(Saved entries)
········
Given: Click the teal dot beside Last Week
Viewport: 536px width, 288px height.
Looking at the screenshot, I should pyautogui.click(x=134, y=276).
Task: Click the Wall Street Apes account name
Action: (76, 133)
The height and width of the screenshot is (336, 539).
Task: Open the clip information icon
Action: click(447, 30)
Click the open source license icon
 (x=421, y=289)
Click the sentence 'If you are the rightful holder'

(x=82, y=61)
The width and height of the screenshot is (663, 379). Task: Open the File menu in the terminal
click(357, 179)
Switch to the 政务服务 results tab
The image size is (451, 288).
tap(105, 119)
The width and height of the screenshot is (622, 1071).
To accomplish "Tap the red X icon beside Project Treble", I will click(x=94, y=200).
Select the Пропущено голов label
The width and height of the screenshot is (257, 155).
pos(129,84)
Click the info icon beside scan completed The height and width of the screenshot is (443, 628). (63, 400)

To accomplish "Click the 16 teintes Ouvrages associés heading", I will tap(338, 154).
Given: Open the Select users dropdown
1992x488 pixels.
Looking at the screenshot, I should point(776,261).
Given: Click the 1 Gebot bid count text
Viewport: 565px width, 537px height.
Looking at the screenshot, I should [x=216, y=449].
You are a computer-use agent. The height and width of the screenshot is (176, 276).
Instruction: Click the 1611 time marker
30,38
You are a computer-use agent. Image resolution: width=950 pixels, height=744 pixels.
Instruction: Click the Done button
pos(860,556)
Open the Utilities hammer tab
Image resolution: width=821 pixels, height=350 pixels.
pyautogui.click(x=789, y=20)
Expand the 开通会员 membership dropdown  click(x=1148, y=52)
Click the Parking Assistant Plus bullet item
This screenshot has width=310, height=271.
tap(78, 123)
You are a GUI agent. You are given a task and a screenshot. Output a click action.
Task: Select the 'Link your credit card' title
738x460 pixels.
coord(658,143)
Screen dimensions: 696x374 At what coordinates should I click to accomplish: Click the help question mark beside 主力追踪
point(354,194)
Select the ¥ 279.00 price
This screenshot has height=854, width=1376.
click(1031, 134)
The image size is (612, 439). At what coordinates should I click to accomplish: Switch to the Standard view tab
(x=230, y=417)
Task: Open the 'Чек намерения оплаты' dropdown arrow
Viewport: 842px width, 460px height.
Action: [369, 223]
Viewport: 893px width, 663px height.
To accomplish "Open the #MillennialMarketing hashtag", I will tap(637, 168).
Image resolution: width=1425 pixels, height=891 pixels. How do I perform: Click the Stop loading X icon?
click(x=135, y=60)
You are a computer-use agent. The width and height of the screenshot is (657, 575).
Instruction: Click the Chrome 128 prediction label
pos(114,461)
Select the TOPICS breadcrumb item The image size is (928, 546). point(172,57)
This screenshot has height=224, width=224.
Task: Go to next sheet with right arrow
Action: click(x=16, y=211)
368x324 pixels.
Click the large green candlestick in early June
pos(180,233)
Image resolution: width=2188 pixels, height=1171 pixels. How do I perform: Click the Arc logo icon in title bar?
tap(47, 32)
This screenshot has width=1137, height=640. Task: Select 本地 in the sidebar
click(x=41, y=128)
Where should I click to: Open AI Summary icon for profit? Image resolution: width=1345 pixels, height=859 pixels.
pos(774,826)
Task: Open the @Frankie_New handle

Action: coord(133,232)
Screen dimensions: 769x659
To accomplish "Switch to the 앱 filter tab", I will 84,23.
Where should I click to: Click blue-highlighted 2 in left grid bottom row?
········
PROBLEM TO WORK ON: Please return every line in the data that includes the string "agent".

SOLUTION FOR THIS PROBLEM:
You are a computer-use agent. The height and width of the screenshot is (176, 276).
You are a computer-use agent. Image resolution: width=950 pixels, height=744 pixels.
You are a GUI agent. You are given a task and a screenshot. Output a click action.
You are a computer-use agent. The width and height of the screenshot is (657, 575).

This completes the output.